I write of course not about Moses and the Ten Commandments but of David Cameron and his four demands. Unfortunately what we were given this week was not so much a blockbuster, not even a B-movie, but more of a trailer for something we will not miss if we slept through it.

The Prime Minister has put his renegotiation of the UK’s relationship with Europe at the heart of our country’s future. It is he, after all, that says it will give us the reasons for remaining as members of a stagnating economic bloc that is struggling to emerge from its eurozone-induced doldrums.

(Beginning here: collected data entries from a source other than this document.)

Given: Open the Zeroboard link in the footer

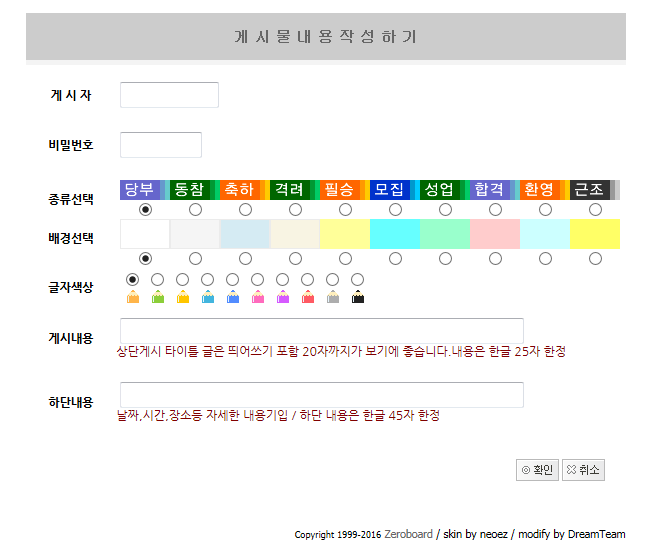Looking at the screenshot, I should (x=408, y=534).
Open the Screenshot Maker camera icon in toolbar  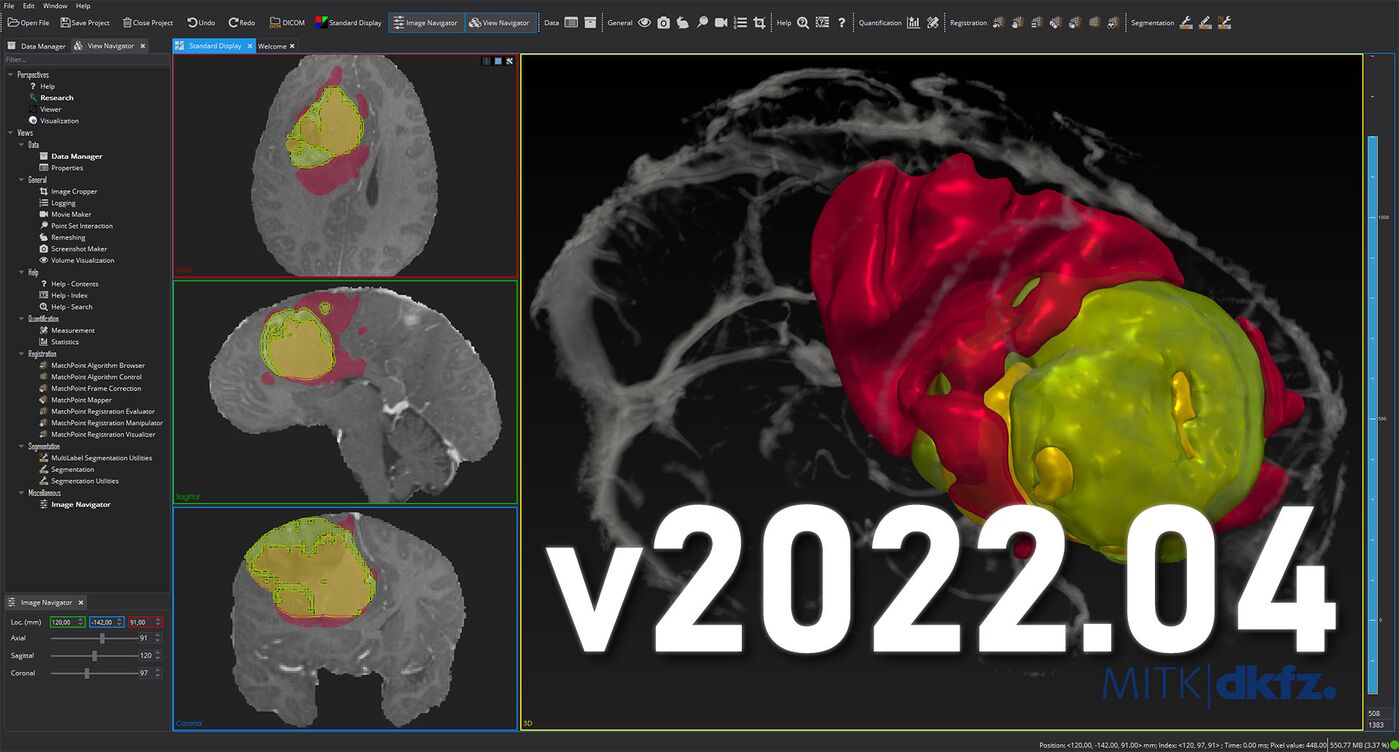click(x=663, y=22)
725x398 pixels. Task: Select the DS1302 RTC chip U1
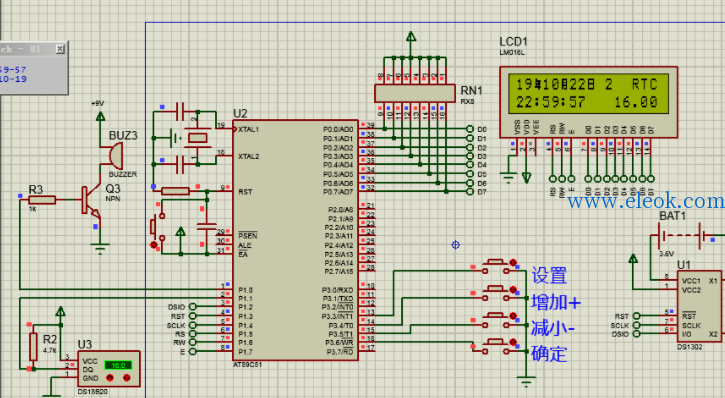(x=699, y=306)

It was he who, in his robust Bloomberg speech, his many other outpourings at Conservative conferences, this year’s Conservative manifesto and in countless interviews has put his heart on his sleeve about being willing to leave the EU if he did not get a good deal.

Is he honestly saying that he would advocate leaving the EU if he did not get such minor alterations that already have Eurocrats laughing at us?

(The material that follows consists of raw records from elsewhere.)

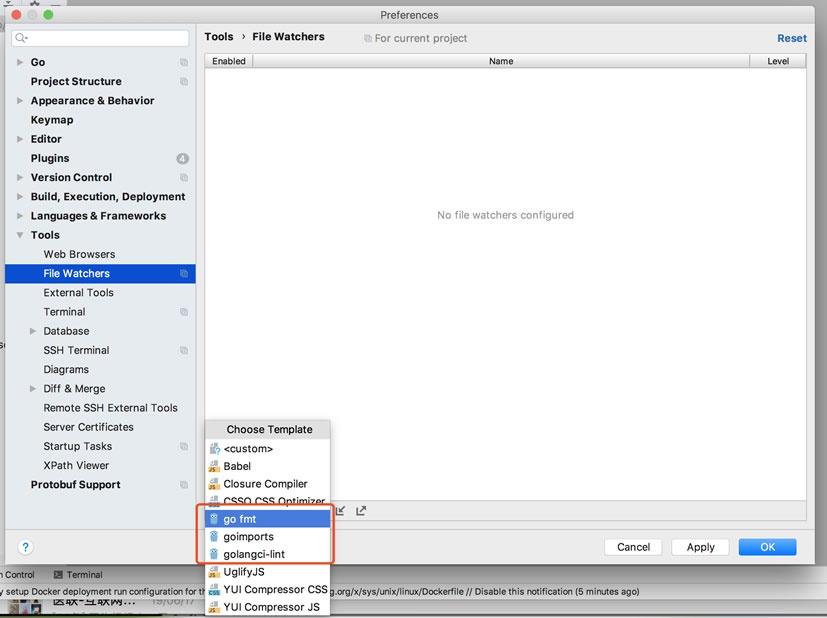Expand the Database node under Tools

pyautogui.click(x=34, y=332)
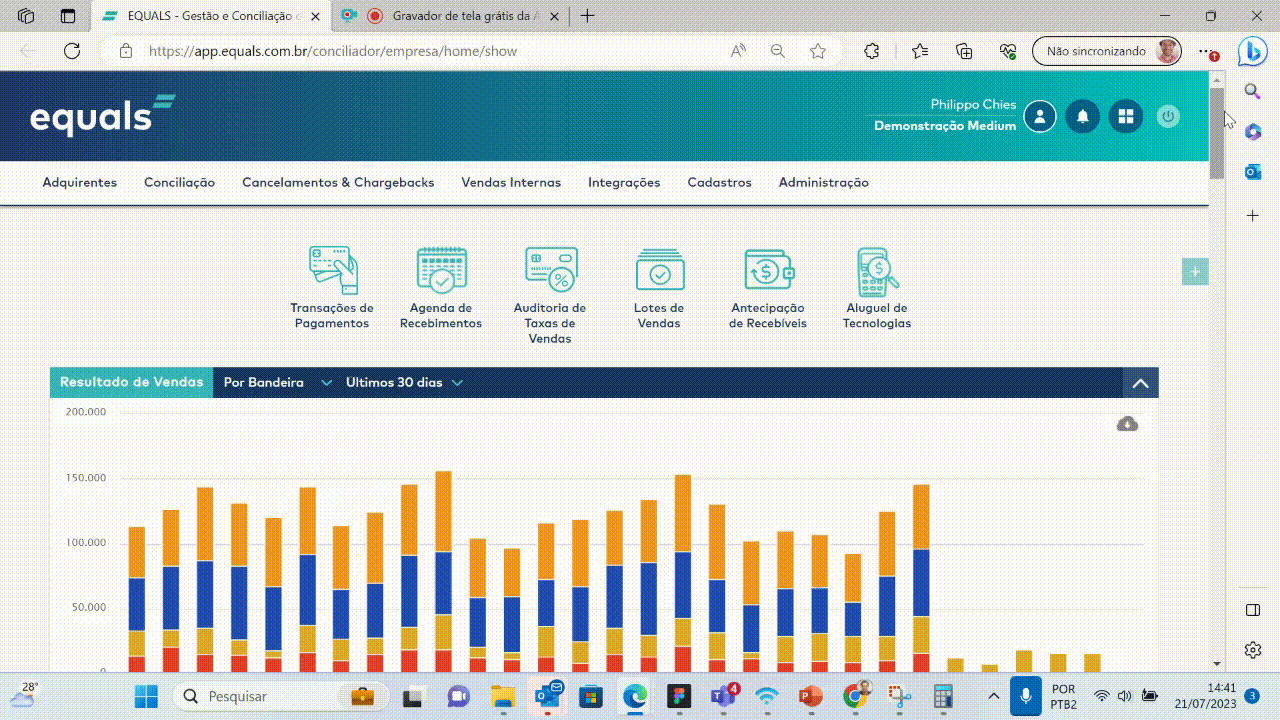The width and height of the screenshot is (1280, 720).
Task: Collapse the Resultado de Vendas panel
Action: (1140, 383)
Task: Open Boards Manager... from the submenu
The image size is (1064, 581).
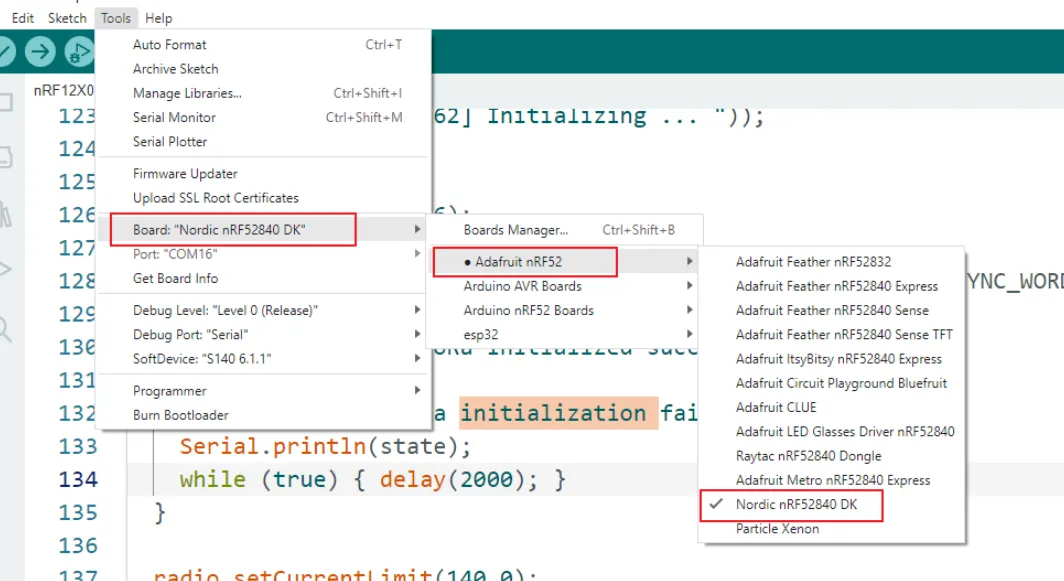Action: point(515,230)
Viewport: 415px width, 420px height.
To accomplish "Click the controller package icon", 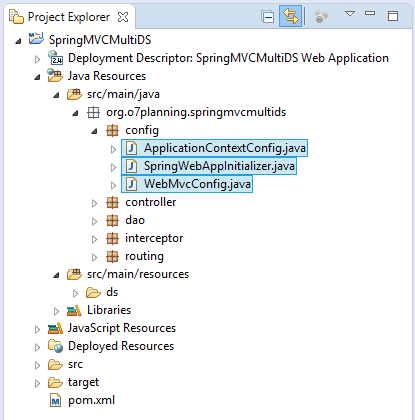I will click(x=112, y=202).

Honestly. The insincerity of the man knows no limits.

Tony Blair must watch David Cameron and think he is facing a looking glass. His heir, his political doppelganger, his greatest admirer – as Cameron put it “heir to Blair” – has built the whole renegotiation up to such a crescendo only to literally run out of wind in the wind section, tie his strings in knots and brass off the majority of those waiting to applaud his masterful conducting.

He has requested worthless demands which will, after a fabricated argument, be granted – because they have already been pre-agreed – and therefore he will have secured results that are worth nothing.

It is a confection. It is a fudge. It is all a deception.

As an example of what I mean let me reveal to you some research about how Cameron’s demands can actually make the concerns he is supposed to be addressing become worse.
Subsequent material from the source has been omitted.